== Supplied material

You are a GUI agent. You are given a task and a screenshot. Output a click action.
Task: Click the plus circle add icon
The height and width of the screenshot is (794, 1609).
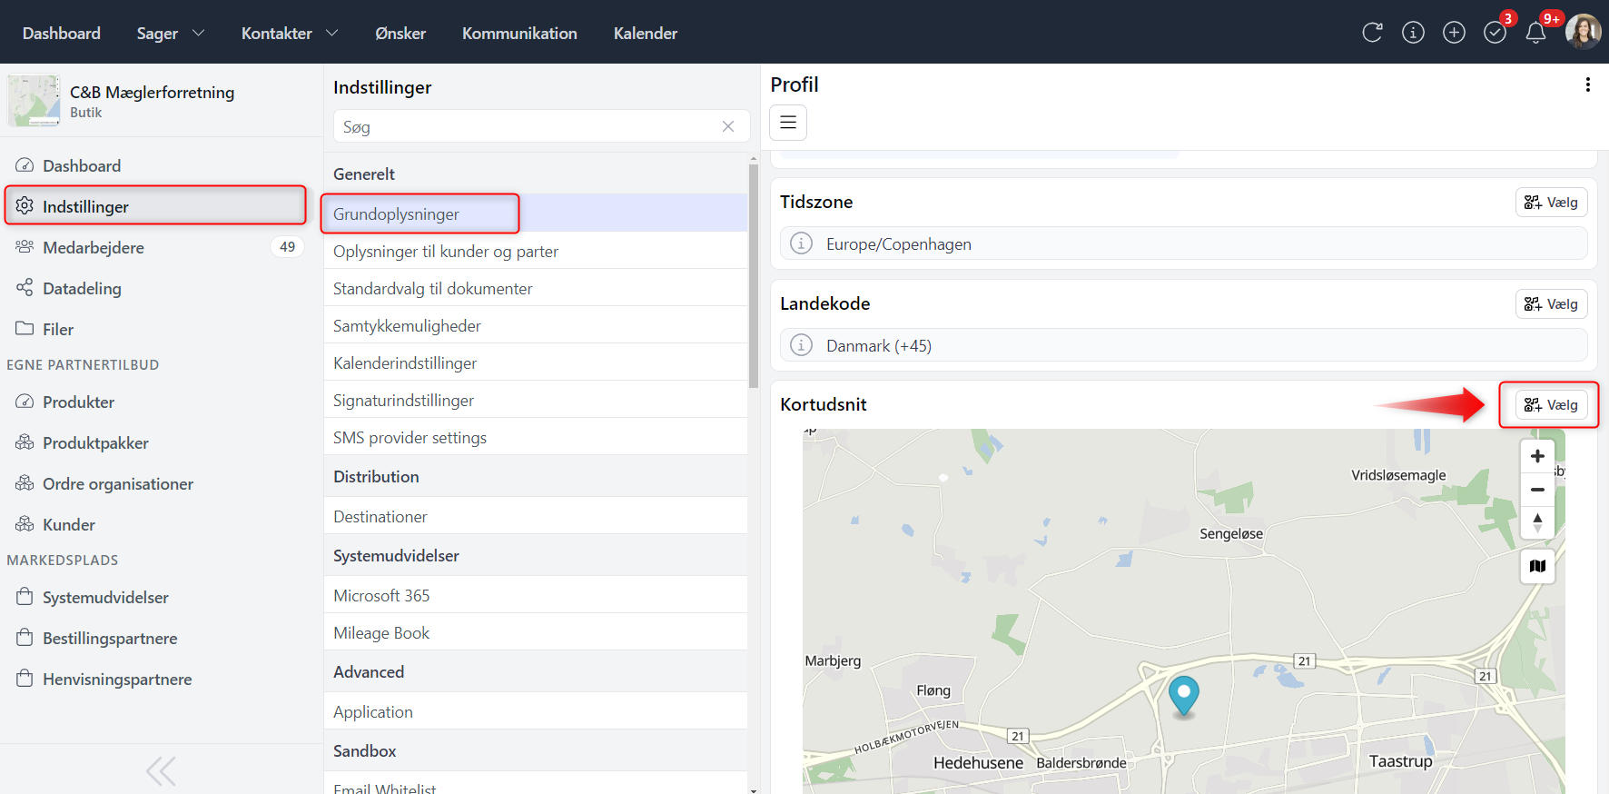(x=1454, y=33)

====
== Supplied material

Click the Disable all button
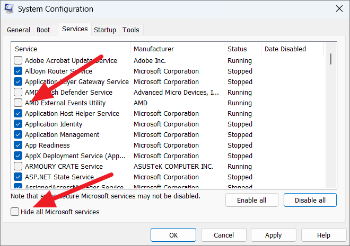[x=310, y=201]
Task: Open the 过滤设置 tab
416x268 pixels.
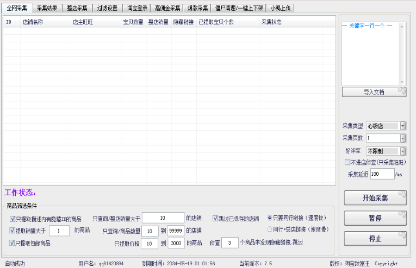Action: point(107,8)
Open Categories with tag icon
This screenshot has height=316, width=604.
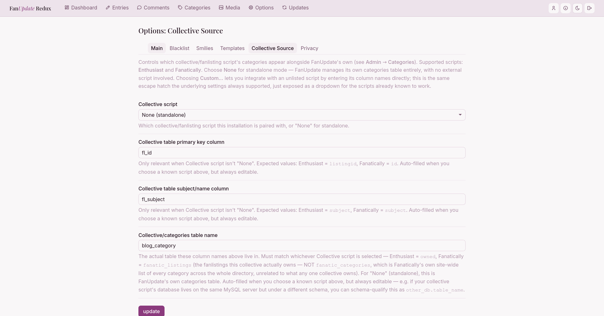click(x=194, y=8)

====

Exercise objective: Reproduce each line from the data that has "icon" in it.

Task answer:
Task: Click the plus circle add icon
Open Categories with tag icon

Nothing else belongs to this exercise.